- **THE EXERCISE**
Please reproduce the listing from the line containing "Task: Click the phone" through the line containing "click(1236, 26)", adding 122 to every coordinate in the answers.

- **DATA SUPPLIED**
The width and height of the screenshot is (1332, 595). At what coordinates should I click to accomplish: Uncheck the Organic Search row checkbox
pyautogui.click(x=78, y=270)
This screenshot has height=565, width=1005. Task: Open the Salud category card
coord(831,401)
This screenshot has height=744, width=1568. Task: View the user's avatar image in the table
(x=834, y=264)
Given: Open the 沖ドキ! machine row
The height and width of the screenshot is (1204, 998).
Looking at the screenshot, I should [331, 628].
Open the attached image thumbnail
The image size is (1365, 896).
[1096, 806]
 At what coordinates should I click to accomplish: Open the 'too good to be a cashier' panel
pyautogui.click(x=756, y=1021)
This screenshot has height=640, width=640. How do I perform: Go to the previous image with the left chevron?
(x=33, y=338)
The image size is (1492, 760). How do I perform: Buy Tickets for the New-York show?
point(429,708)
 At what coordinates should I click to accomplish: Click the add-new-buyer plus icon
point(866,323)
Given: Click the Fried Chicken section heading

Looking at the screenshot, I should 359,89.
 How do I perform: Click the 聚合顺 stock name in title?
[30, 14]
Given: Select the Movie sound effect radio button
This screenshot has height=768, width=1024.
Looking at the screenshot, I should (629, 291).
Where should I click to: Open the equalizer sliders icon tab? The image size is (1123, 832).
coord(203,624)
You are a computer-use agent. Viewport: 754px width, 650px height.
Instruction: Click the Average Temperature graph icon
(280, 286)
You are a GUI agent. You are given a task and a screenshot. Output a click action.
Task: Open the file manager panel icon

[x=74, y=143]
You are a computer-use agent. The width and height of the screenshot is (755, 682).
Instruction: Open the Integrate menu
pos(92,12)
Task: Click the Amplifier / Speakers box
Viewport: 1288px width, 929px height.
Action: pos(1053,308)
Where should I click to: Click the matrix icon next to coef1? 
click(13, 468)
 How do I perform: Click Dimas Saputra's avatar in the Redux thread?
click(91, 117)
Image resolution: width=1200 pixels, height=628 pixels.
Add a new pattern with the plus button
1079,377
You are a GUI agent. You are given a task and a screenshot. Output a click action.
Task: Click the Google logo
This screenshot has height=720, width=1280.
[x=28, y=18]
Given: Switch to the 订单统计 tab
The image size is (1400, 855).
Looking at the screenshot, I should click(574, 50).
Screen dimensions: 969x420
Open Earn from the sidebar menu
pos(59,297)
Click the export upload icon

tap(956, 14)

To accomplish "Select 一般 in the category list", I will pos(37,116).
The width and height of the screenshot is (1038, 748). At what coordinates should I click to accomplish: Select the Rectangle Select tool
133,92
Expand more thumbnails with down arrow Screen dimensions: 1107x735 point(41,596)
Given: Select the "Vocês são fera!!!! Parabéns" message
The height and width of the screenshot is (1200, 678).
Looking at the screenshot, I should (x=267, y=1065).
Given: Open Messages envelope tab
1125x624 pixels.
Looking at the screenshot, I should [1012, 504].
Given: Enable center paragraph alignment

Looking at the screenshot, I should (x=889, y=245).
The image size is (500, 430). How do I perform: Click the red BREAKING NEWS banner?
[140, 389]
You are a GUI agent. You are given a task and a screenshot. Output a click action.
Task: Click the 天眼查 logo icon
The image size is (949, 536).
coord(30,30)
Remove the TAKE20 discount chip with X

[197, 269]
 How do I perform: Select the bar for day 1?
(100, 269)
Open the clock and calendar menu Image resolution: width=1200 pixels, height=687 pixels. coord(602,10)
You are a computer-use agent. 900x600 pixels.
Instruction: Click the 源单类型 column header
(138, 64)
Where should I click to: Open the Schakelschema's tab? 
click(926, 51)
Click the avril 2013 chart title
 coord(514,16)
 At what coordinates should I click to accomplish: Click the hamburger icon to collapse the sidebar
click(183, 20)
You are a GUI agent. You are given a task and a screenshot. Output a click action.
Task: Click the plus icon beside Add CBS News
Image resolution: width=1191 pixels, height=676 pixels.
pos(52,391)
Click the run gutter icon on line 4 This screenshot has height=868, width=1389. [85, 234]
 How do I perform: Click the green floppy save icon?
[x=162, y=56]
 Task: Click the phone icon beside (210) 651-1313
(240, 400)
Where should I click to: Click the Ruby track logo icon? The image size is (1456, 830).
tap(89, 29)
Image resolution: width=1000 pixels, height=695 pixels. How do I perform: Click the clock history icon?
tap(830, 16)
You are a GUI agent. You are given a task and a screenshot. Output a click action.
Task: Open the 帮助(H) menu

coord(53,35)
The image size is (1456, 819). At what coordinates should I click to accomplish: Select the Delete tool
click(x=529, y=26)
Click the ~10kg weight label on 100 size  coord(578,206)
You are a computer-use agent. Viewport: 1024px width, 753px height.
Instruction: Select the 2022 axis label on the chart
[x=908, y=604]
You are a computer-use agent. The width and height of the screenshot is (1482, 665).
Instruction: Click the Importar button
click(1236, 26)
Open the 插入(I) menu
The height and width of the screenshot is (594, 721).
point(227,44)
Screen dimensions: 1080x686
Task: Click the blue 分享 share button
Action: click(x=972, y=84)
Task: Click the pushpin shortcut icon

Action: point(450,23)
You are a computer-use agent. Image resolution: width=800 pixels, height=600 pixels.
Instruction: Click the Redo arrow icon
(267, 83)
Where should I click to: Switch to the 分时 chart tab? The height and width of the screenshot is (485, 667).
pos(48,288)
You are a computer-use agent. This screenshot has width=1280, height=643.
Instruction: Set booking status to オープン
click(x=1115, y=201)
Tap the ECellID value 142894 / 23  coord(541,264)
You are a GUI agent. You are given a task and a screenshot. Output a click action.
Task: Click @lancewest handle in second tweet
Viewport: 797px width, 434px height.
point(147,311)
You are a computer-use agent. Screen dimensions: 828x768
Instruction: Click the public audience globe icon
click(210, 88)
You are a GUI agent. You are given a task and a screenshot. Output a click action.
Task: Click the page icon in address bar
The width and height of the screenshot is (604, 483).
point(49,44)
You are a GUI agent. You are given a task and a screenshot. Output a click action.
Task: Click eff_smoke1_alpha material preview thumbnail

- **SOLUTION FOR THIS TASK**
 Task: Click the phone icon beside (210) 651-1313
(362, 522)
Where should I click to: Click the Ruby track logo icon? The image size is (1456, 830).
tap(211, 151)
Image resolution: width=1000 pixels, height=695 pixels. How do I perform: Click the clock history icon?
tap(952, 138)
You are a GUI agent. You are given a task and a screenshot. Output a click action.
Task: Open the 帮助(H) menu

coord(175,157)
The image size is (1456, 819). At what coordinates should I click to accomplish: Select the Delete tool
click(x=651, y=148)
Click the ~10kg weight label on 100 size  coord(700,328)
You are a computer-use agent. Viewport: 1024px width, 753px height.
Instruction: Select the 2022 axis label on the chart
[x=1030, y=726]
You are a computer-use agent. The width and height of the screenshot is (1482, 665).
Instruction: Click the Importar button
click(1358, 148)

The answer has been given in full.